▶ TÂCHES À RÉALISER:
(a) Recopiez le passage de l'extrait qui commence par les mots contenant « Sorry pour ce » et se termine par « de c… justement.) », en y substituant « bureau » à « clavier ».
(b) Traduisez en anglais cette phrase de l'extrait : « Je parle bien ici de choc et non de déception. »
(c) Dressez la liste de tous les défauts du film énumérés dans l'extrait après les mots « En résumé : », sans compter le « etc. » final.

▶ EXTRAIT:
--

Sorry pour ce titre grossier mais j’ai tellement envie de pleurer, de hurler, de mordre dans mon clavier qu’il fallait bien que je me lâche un peu. (De plus, si ça se trouve, avoir le mot « cul » peut me valoir la visite de quelques internautes égarés à la recherche de quelques films de c… justement.)
Mais je m’éloigne… J’étais donc très impatient de découvrir « Le Havre » : déjà parce que grand amateur des films de A. Kaurismäki et ce depuis un paquet de temps - à voir absolument : « Shadows in Paradise » (1986) méconnu et magnifique - j’avais vu « Le Havre » revenir de Cannes couronné du très prestigieux Prix de la Critique Internationale, ajoutez à cela le Prix Louis Delluc, n’en jetez plus ! Connaissant mon scepticisme envers la critique en général, cette succession de récompenses de la part de ces étranges spectateurs professionnels auraient dû me mettre la puce à l’oreille, ben même pas !
Le choc n'en fût que plus terrible… Je parle bien ici de choc et non de déception. En résumé : personnages caricaturaux au possible, histoire manichéenne et bourrée de bons sentiments, cadrages et montage approximatifs, mise en scène molle, etc.

--

▶ DONNÉES FOURNIES:
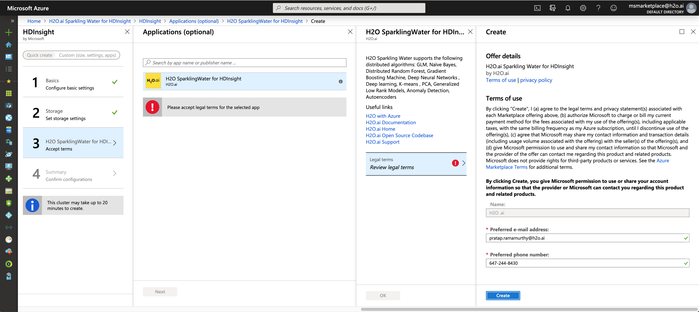Viewport: 699px width, 312px height.
Task: Open Cloud Shell from top bar
Action: coord(537,8)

--

▶ TÂCHES CORRIGÉES:
(a)
Sorry pour ce titre grossier mais j’ai tellement envie de pleurer, de hurler, de mordre dans mon bureau qu’il fallait bien que je me lâche un peu. (De plus, si ça se trouve, avoir le mot « cul » peut me valoir la visite de quelques internautes égarés à la recherche de quelques films de c… justement.)

(b) I am indeed talking about a shock here, not a disappointment.

(c)
- personnages caricaturaux au possible
- histoire manichéenne et bourrée de bons sentiments
- cadrages et montage approximatifs
- mise en scène molle